The Danger of Invisible Problems
TL;DR: There is probably some costly problem in your life right now that you are not even aware of. It is not that you are procrastinating on solving it. Rather, this problem has gradually blended into your environment, sinking beneath your conscious awareness to the degree that you fail to recognize it as a problem in the first place.
This post is partially an elaboration on Ugh fields, but there are some decisive differences I want to develop. Let me begin with an anecdote:
For about two years I’ve had a periodic pain in my right thigh. Gradually, it became worse. At one point I actually had a sort of spasm. Then the pain went away for a few weeks, then it came back, and so forth. All the while I rationalized it as something harmless: “It will probably just go away soon,” I would think, or “It only inhibits my mobility sometimes.” Occasionally I would consider seeking medical help, but I couldn’t muster the energy, as though some activation threshold wasn’t being reached. In fact, the very promise that I could get medical help whenever convenient served to further diminish any sense of urgency. Even if the pain was sometimes debilitating, I did not perceive it as a problem needing to be solved. Gradually, I came to view it as just an unfortunate and inevitable part of existence.

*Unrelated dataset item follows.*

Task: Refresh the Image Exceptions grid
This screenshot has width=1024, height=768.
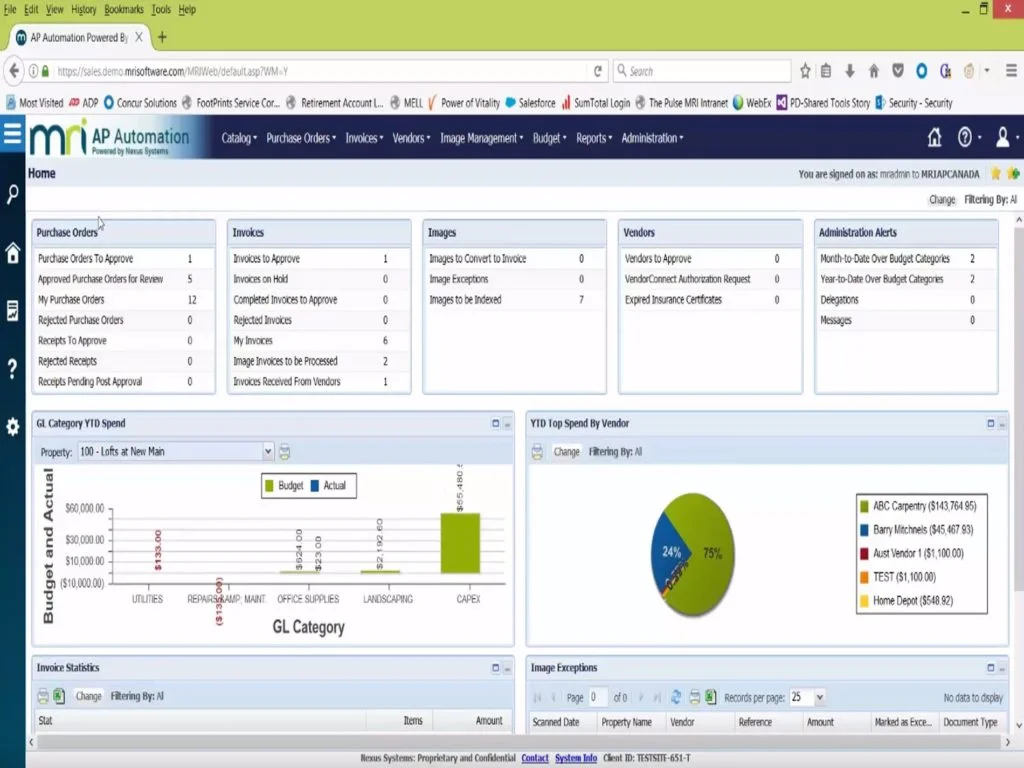Action: tap(676, 697)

Last Monday, after hardly being able to walk due to crippling pain, I finally became aware that “Wow, this really sucks and I should fix it.” That evening I finally visited a chiropractor, who proceeded to get medieval on my femur (imagine having a sprained ankle, then imagine a grown man jumping on top of it). Had I classified this as a problem-needing-to-be-solved a few months earlier, my treatment period would probably be days instead of weeks.
Simply, I think this situation is of a more general form:
You have some inefficiency or agitation in your life. This could be solved very easily, but because it is perceived as harmless, no such attempt is made. Over time your tolerance for it increases, even if the problem is worsening (Bonus points for attempts at rationalizing it). This may be due to something like the peak-end rule, as the problem doesn’t cause any dramatic peaks that stick out in your memory, just a dull pain underlying your experience. Even if the problem substantially lowers utility, your satisficing lizard brain remains apathetic, until the last moment, when the damage passes a certain threshold and you’re jolted into action.

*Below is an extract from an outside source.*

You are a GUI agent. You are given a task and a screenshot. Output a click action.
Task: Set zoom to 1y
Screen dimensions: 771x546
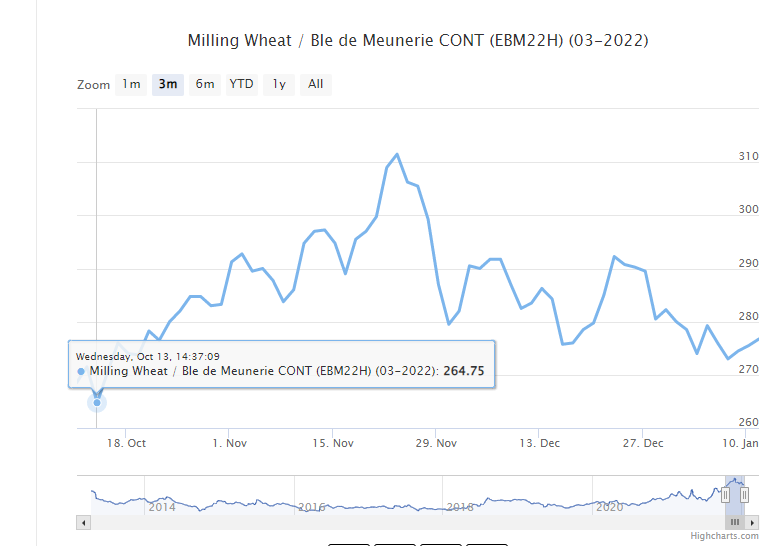click(279, 84)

While similar to procrastination and akrasia, this does not involve you going against your better judgement. Instead, you don’t have a better judgement, due to the blinding effects of the problem.
I didn’t solve my problem in a clever way, but I’ve begun employing some “early warning” techniques to prevent future incidents. The key is to become aware of the worsening inefficiency before you’re forced to resort to damage control.
Do a daily/weekly/monthly reflection. Just for a few minutes, try writing out in plain text what you currently think of your life and how you’re doing. This forces you to articulate your situation in a concrete way, bypassing the shadowy ambiguity of your thoughts. If you find yourself writing things about your life that you did not previously know, keep writing, as you could be uncovering something that you’d been flinching from acknowledging (e.g. “Obligation X isn’t as rewarding as I thought it would be”). A more elaborate formulation of this practice can be found here.
I kind of feel that “mindfulness” has become a mangled buzzword, but the exercises associated with it are quite powerful when applied correctly. I’ve found that following my breath does indeed induce a certain clarity of mind, where acknowledging problems and shortcomings becomes easier. Using your own thought process as an object of meditation is another excellent method.
While the previous two examples have been personal activities, other people can also be a valuable resource due to their uncanny ability to be different from you, thus offering multiple perspectives. However, I doubt expensive talk-therapy is necessary; some of my most useful realizations have been from IRC chats.